*Goal:* Update the material below by replacing "GUI agent" with "interface agent" wherever it occurs, leaving every other line unchanged.

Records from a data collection
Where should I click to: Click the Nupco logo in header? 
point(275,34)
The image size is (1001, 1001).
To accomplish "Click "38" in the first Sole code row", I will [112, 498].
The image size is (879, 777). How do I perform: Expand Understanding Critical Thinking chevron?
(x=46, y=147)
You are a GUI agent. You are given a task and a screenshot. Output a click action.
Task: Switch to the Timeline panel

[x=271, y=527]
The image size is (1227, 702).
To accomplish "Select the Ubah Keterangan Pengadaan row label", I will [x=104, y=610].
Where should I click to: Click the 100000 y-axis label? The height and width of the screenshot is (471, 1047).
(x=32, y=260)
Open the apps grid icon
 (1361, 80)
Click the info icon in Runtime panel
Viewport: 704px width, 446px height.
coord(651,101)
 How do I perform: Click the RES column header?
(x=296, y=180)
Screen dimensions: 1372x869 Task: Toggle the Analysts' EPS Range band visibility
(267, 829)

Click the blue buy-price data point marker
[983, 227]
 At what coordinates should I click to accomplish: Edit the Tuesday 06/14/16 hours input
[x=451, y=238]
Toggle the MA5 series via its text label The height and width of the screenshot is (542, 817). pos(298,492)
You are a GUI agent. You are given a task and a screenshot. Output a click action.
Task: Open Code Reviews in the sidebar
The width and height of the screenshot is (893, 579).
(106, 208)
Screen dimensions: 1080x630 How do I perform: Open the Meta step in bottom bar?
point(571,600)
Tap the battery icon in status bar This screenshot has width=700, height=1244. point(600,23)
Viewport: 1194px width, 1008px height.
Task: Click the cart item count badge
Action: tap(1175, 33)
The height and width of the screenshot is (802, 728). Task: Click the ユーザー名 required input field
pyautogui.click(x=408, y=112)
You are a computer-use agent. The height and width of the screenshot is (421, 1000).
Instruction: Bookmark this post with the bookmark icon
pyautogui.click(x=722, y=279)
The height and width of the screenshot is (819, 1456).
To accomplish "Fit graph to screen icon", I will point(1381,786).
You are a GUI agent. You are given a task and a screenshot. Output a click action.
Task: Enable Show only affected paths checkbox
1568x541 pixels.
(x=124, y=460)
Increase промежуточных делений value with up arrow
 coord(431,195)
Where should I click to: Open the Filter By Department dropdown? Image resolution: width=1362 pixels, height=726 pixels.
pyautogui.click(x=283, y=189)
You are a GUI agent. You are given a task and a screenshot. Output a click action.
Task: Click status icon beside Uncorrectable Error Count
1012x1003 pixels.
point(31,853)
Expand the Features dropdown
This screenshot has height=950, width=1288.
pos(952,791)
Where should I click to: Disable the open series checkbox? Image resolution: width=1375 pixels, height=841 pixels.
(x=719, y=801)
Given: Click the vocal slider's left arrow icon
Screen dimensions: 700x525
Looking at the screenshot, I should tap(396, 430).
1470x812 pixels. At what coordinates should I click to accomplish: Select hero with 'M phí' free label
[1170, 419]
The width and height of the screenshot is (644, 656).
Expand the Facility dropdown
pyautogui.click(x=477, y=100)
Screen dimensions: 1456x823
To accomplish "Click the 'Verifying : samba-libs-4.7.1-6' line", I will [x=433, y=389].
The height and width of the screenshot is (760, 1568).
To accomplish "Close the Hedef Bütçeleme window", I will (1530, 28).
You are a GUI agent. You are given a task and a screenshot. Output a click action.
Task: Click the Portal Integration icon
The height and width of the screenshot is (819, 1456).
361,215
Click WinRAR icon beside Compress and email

*Output for this task:*
Where should I click to: Click the Nupco logo in header? 
point(275,34)
The image size is (1001, 1001).
To accomplish "Click "38" in the first Sole code row", I will [112, 498].
The image size is (879, 777). How do I perform: Expand Understanding Critical Thinking chevron?
(x=46, y=147)
You are a interface agent. You are given a task and a screenshot. Output a click action.
Task: Switch to the Timeline panel

[x=271, y=527]
The image size is (1227, 702).
To accomplish "Select the Ubah Keterangan Pengadaan row label", I will [x=104, y=610].
Where should I click to: Click the 100000 y-axis label? The height and width of the screenshot is (471, 1047).
(x=32, y=260)
Open the apps grid icon
 (1361, 80)
Click the info icon in Runtime panel
Viewport: 704px width, 446px height.
coord(651,101)
 How do I perform: Click the RES column header?
(x=296, y=180)
Screen dimensions: 1372x869 Task: Toggle the Analysts' EPS Range band visibility
(267, 829)

Click the blue buy-price data point marker
[983, 227]
 At what coordinates should I click to accomplish: Edit the Tuesday 06/14/16 hours input
[x=451, y=238]
Toggle the MA5 series via its text label The height and width of the screenshot is (542, 817). pos(298,492)
You are a interface agent. You are given a task and a screenshot. Output a click action.
Task: Open Code Reviews in the sidebar
The width and height of the screenshot is (893, 579).
(106, 208)
Screen dimensions: 1080x630 How do I perform: Open the Meta step in bottom bar?
point(571,600)
Tap the battery icon in status bar This screenshot has width=700, height=1244. point(600,23)
Viewport: 1194px width, 1008px height.
Task: Click the cart item count badge
Action: tap(1175, 33)
The height and width of the screenshot is (802, 728). Task: Click the ユーザー名 required input field
pyautogui.click(x=408, y=112)
You are a computer-use agent. The height and width of the screenshot is (421, 1000).
Instruction: Bookmark this post with the bookmark icon
pyautogui.click(x=722, y=279)
The height and width of the screenshot is (819, 1456).
To accomplish "Fit graph to screen icon", I will point(1381,786).
You are a interface agent. You are given a task and a screenshot. Output a click action.
Task: Enable Show only affected paths checkbox
1568x541 pixels.
(x=124, y=460)
Increase промежуточных делений value with up arrow
 coord(431,195)
Where should I click to: Open the Filter By Department dropdown? Image resolution: width=1362 pixels, height=726 pixels.
pyautogui.click(x=283, y=189)
You are a interface agent. You are given a task and a screenshot. Output a click action.
Task: Click status icon beside Uncorrectable Error Count
1012x1003 pixels.
point(31,853)
Expand the Features dropdown
This screenshot has height=950, width=1288.
pos(952,791)
Where should I click to: Disable the open series checkbox? Image resolution: width=1375 pixels, height=841 pixels.
(x=719, y=801)
Given: Click the vocal slider's left arrow icon
Screen dimensions: 700x525
Looking at the screenshot, I should tap(396, 430).
1470x812 pixels. At what coordinates should I click to accomplish: Select hero with 'M phí' free label
[1170, 419]
The width and height of the screenshot is (644, 656).
Expand the Facility dropdown
pyautogui.click(x=477, y=100)
Screen dimensions: 1456x823
To accomplish "Click the 'Verifying : samba-libs-4.7.1-6' line", I will [x=433, y=389].
The height and width of the screenshot is (760, 1568).
To accomplish "Close the Hedef Bütçeleme window", I will (1530, 28).
You are a interface agent. You are given a task and a screenshot. Output a click action.
Task: Click the Portal Integration icon
The height and width of the screenshot is (819, 1456).
361,215
Click WinRAR icon beside Compress and email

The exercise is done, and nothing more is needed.